COLE: Because intellectual understanding and experiential understanding are sometimes so radically different. I had read everything I could but to see it, to be in the presence of an Americo-Liberian sitting as close to me as you are and to have a glass of water there, but to have him call for one of the tribal people to fetch his water was -- it was an amazing thing for me to witness. And then because of the nature of the work that I did there, which yes, at a certain point involved the more classic kind of setting -- anthropologists, up country, in my little village. But much of work took me all over the country as I looked at the movement of men out of traditional labor into the wage-earning economy. And so at the same time that I'm seeing these power-privileged relationships of Americo-Liberians with indigenous people, I'm also very, very aware of the presence of international capitalism in the form of Firestone, in the form of European iron-ore corporations, and it's, frankly, mind-boggling. I had lessons in political economy in Liberia that no course could have taught me.

BOND: And how does that inform your world view, how does that shape you as a person? I understand it's important professionally to learn these lessons and to write this thesis, but this larger lesson -- international capitalism, the movement of indigenous peoples from rural to urban, the disruption of society -- what does this --

COLE: I think it had -- I think it had an enormous effect on me. Had I done a different dissertation in a different -- or done different field work in a different part of the world, I may have ended up with a very different world view. In far too simplistic language, let me say that the experience of doing fieldwork in Liberia introduced class into my world view in a way that it had not been there before. Now I had lived class, to the extent that you know now my background as I know yours, and so yes, we knew the nature of class to the extent that one could use that accurately within the black community. But the Liberia experience began to show me class -- chiseled in far more definitive lines than I had ever experienced it before.

BOND: Now maybe I'm making a big jump here, but you go back to Washington State and your husband's career continues on and you are for a period wife and mother. And there's a period where you take a long time to finish this dissertation.
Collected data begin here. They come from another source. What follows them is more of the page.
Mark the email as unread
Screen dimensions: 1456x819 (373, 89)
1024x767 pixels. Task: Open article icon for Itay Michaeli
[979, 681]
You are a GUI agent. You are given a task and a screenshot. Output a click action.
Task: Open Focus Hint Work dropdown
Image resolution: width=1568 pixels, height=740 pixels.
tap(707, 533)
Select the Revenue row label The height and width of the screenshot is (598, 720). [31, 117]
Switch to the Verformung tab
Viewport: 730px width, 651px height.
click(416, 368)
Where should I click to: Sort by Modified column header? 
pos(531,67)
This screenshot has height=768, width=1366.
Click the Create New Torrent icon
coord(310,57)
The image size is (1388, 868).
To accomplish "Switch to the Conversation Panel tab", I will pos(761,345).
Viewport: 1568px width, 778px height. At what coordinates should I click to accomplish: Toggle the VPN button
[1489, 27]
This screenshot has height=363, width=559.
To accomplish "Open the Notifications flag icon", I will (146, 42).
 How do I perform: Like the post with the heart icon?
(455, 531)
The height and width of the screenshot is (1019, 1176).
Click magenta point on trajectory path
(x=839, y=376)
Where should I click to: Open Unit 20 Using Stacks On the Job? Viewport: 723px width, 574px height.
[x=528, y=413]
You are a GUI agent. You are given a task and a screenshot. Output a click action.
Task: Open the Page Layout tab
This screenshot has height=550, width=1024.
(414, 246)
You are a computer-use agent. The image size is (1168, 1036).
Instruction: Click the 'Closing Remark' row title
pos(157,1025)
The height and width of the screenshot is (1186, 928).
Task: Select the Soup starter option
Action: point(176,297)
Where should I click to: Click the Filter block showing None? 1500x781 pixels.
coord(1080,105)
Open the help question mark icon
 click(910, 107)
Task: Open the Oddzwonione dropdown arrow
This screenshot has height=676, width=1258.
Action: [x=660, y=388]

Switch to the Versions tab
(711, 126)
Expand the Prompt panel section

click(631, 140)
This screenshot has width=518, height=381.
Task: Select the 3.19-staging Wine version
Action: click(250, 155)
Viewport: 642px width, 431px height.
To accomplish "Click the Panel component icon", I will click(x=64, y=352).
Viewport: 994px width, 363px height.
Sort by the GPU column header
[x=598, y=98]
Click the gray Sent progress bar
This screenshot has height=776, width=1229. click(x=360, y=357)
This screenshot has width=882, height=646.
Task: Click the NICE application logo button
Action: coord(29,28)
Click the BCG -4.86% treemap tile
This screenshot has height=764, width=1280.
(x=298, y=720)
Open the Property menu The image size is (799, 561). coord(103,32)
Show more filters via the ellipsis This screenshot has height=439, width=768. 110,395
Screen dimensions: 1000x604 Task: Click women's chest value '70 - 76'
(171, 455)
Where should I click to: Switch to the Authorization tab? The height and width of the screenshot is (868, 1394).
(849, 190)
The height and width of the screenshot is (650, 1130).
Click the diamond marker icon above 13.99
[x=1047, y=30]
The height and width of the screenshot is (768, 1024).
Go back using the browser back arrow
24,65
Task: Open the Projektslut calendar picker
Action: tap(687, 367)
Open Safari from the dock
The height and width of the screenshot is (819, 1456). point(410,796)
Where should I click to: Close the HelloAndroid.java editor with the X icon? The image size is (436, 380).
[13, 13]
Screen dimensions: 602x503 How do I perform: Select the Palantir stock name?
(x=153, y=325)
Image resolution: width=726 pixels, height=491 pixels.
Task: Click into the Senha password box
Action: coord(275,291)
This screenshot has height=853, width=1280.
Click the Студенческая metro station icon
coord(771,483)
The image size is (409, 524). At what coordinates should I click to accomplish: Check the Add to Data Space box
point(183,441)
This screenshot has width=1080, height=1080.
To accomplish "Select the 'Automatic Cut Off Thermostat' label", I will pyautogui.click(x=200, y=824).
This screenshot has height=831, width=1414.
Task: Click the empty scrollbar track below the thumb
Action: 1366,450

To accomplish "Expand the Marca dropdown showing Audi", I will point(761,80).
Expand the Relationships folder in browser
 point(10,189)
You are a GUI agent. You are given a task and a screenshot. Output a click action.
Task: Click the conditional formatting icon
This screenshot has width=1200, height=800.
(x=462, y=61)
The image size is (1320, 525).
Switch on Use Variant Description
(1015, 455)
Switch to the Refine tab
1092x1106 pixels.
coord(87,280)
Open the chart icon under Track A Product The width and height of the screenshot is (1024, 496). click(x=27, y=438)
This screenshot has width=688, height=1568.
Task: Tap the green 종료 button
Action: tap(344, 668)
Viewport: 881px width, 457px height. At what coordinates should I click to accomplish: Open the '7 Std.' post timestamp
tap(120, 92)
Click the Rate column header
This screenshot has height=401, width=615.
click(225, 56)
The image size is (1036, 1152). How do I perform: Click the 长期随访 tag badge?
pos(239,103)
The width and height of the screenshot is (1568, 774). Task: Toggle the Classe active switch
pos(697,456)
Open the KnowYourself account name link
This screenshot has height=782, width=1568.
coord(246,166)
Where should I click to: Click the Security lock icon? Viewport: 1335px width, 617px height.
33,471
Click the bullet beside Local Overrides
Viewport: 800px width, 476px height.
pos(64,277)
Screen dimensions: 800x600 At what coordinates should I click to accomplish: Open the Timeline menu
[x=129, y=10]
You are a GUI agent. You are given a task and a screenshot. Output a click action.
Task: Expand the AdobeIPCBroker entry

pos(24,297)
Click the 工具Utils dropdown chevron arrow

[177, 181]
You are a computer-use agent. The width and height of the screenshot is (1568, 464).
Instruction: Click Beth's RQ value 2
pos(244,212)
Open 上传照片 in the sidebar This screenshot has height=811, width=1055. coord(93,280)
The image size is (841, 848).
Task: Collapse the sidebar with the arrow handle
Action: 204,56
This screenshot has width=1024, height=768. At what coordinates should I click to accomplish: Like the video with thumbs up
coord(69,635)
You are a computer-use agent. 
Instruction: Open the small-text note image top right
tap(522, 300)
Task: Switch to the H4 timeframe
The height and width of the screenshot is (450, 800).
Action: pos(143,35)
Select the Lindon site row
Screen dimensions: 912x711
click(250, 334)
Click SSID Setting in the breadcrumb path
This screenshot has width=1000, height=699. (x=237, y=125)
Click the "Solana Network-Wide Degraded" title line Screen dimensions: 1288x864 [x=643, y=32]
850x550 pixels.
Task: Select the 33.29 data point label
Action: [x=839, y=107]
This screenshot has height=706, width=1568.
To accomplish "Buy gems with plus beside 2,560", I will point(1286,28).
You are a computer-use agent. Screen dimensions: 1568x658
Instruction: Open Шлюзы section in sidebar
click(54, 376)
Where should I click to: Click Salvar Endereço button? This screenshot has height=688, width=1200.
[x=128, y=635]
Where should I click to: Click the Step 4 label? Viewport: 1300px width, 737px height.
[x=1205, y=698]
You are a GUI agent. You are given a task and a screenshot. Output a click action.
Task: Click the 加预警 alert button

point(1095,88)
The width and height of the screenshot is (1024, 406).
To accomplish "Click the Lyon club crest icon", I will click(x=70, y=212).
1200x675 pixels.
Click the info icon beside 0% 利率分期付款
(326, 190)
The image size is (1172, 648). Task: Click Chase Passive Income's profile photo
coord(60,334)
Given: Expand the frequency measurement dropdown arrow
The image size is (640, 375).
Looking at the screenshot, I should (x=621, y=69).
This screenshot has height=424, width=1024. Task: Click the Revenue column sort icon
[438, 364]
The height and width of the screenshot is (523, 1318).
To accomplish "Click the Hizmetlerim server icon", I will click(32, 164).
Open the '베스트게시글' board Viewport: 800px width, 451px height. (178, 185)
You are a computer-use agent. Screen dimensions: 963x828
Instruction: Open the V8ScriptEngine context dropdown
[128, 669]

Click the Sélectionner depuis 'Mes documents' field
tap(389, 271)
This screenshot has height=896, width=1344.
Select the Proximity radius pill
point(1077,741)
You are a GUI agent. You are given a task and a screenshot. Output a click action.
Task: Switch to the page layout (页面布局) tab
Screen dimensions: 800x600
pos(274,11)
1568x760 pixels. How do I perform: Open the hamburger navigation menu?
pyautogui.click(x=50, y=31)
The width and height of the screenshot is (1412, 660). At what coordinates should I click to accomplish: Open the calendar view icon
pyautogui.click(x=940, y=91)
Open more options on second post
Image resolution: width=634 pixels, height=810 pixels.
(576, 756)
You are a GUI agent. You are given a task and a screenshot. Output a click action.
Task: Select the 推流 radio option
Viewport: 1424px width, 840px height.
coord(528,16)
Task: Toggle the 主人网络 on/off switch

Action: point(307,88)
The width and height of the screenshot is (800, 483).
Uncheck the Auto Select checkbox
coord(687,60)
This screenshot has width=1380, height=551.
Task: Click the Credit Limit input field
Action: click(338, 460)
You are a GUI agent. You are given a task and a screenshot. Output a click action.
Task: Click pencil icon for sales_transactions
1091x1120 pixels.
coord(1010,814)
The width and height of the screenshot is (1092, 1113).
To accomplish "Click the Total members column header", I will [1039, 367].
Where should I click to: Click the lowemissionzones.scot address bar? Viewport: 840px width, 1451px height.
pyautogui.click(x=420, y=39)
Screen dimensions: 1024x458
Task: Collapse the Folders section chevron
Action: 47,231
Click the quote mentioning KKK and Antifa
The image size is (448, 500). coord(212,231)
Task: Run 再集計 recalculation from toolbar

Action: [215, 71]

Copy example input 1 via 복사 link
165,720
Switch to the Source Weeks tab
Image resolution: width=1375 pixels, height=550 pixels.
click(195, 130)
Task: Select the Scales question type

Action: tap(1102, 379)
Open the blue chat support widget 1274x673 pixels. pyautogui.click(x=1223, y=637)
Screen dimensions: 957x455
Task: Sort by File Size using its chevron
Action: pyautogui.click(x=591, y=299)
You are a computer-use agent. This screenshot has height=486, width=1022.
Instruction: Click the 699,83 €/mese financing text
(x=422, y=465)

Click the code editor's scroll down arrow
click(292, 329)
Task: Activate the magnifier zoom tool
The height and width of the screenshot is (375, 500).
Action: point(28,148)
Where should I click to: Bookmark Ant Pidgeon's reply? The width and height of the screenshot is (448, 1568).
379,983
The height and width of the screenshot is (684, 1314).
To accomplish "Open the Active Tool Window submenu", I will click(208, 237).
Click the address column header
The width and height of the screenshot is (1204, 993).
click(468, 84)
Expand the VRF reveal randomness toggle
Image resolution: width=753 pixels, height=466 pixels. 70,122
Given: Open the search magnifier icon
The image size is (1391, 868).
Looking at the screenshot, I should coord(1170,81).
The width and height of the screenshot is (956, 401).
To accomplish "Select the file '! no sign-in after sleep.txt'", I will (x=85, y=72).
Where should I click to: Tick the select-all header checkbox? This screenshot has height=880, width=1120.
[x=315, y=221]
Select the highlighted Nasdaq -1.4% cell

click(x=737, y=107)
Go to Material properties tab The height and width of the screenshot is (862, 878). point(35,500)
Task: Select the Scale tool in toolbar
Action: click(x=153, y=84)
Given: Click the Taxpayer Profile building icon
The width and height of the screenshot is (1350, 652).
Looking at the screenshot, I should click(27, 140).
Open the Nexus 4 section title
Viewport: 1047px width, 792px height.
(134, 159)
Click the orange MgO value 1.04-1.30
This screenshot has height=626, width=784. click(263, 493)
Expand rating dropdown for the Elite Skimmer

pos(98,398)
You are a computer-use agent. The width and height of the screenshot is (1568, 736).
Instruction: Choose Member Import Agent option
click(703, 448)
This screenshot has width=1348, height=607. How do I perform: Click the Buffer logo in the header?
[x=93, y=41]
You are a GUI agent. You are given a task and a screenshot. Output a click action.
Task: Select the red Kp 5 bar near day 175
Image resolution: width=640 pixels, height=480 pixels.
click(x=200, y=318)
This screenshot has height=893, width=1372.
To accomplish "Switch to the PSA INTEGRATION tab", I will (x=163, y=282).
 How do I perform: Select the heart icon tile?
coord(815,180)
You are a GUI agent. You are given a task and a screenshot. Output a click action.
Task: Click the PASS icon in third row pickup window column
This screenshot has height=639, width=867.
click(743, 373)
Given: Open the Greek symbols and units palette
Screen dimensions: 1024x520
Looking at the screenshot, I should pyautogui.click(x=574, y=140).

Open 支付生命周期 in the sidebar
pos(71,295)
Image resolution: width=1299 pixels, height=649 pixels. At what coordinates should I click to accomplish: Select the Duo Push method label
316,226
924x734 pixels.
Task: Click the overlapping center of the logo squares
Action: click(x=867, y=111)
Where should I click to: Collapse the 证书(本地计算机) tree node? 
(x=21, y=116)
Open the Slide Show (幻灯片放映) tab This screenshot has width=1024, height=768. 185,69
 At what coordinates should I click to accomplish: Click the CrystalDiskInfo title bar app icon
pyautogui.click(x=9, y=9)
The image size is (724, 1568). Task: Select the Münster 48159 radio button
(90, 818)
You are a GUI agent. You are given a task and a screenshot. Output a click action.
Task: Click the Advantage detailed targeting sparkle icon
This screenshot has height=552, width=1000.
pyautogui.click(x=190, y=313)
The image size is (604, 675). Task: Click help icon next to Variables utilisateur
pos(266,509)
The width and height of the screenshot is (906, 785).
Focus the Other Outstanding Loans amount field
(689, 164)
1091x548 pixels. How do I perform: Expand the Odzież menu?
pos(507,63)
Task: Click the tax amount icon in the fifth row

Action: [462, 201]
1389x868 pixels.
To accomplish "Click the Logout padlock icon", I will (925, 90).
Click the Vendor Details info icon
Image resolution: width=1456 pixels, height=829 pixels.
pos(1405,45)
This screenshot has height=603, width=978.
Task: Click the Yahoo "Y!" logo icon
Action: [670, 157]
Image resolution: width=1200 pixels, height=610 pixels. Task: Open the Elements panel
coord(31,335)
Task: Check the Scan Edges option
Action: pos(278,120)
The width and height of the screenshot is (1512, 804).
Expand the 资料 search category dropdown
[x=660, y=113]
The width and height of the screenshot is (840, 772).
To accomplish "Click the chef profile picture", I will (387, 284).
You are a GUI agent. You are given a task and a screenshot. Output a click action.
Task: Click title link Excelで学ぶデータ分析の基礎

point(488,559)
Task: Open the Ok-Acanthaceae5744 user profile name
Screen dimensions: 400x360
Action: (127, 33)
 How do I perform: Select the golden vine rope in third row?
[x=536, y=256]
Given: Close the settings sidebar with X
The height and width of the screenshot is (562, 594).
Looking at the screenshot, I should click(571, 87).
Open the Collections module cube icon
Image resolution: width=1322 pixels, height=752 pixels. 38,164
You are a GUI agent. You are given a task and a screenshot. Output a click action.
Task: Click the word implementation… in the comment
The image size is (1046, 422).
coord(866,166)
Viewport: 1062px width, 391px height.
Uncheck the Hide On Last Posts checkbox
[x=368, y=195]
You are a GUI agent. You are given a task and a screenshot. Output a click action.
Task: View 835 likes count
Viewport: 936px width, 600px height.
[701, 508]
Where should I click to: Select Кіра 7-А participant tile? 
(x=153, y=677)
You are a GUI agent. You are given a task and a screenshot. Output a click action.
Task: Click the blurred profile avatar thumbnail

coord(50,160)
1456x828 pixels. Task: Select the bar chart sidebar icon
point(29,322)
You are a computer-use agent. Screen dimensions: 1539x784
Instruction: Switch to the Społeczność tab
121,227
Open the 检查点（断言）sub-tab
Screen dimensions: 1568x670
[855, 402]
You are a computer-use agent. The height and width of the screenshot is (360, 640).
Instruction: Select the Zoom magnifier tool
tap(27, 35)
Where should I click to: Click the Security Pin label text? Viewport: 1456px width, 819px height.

COLE: Seemed like forever.

BOND: Does -- do notions of gender begin to raise -- rise up to a more prominent place in your life then because of: he's doing this, you're doing that? What's --

COLE: No question, I would and I'll come to that very, very quickly, but I'd also say that, that I first had some inklings about some gender questions in Liberia as well. Women of my age who grew up in Jacksonville, Florida, and other Southern cities in the middle of racial discrimination, I think we were slow learners about gender. We were certainly affected by it, as were men folk, but race was so overpowering in its presence and its consequences. In Liberia, removed from the immediacy of the race question, I not only was hit by the class issues, but I began to first ask notions about the woman question. Not in loud voice, but at least I began. Yes, it struck me as frankly unfair that I should have to go where Robert Cole had a job, and that I was then to scrounge a job. Did I make a major protest about it? No. But it did grab me: "This doesn't -- this doesn't seem so fair." At that time however, we had one son -- David had been born in Liberia -- and another son. And so there I am stirring pots, writing a dissertation, kid on the hip, and beginning to get myself back really into the academic stream. The time really demanded that I get back into that stream because it was 1962 and there was a lot of agitation, even in an isolated place called Pullman, Washington, at Washington State. As black students were raising their voices, as black faculty in small numbers were saying, "Why aren't there more of us?" As even the issues of the civil rights and the black power movement came across the country into the Western part where we lived.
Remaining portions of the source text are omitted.